**The task:**
Begin at the line containing "Instruction: Click line" and retype each line through the end of the records exactly. Include nothing else and no pictures.

────

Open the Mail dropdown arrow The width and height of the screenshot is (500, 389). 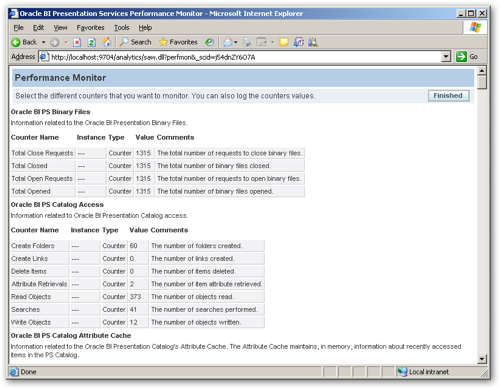click(236, 42)
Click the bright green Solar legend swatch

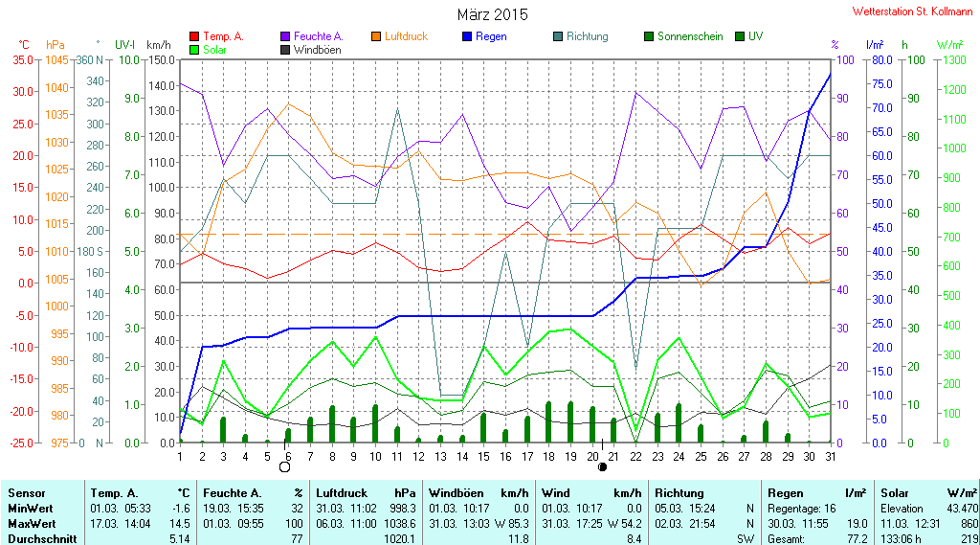[x=194, y=50]
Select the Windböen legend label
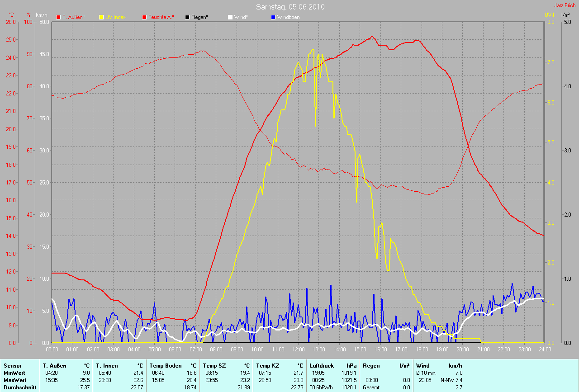579x392 pixels. 288,17
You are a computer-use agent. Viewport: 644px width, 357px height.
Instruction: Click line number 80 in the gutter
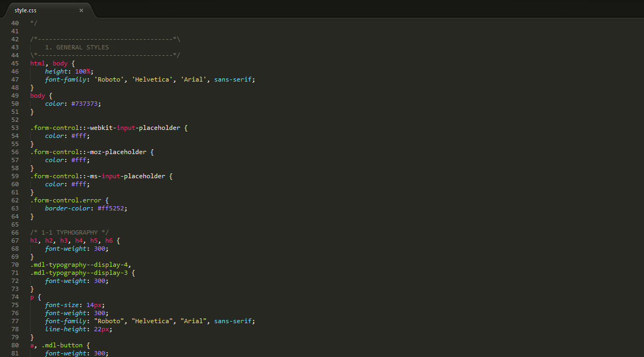tap(14, 345)
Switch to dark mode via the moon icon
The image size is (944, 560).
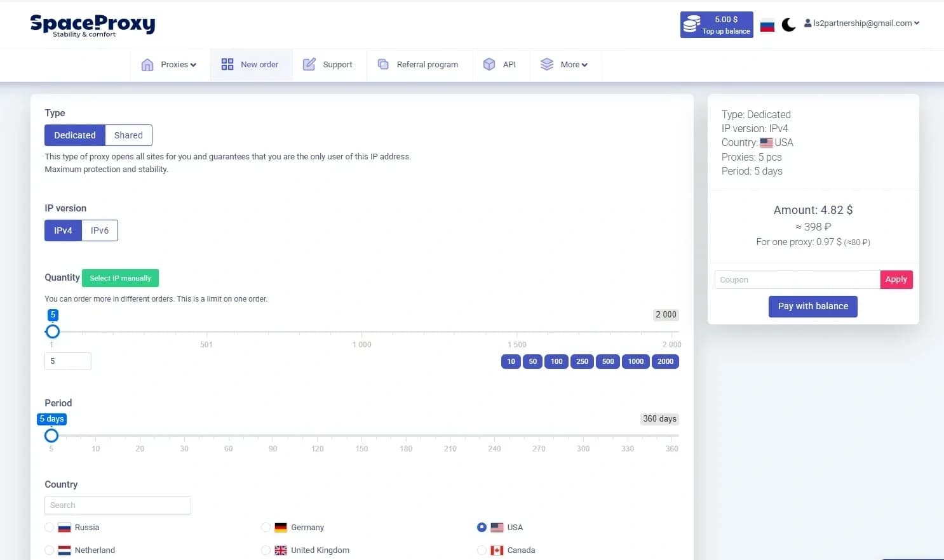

────

**Answer to this problem:**
Instruction: Click line number 80 in the gutter
tap(14, 345)
Switch to dark mode via the moon icon
The image size is (944, 560).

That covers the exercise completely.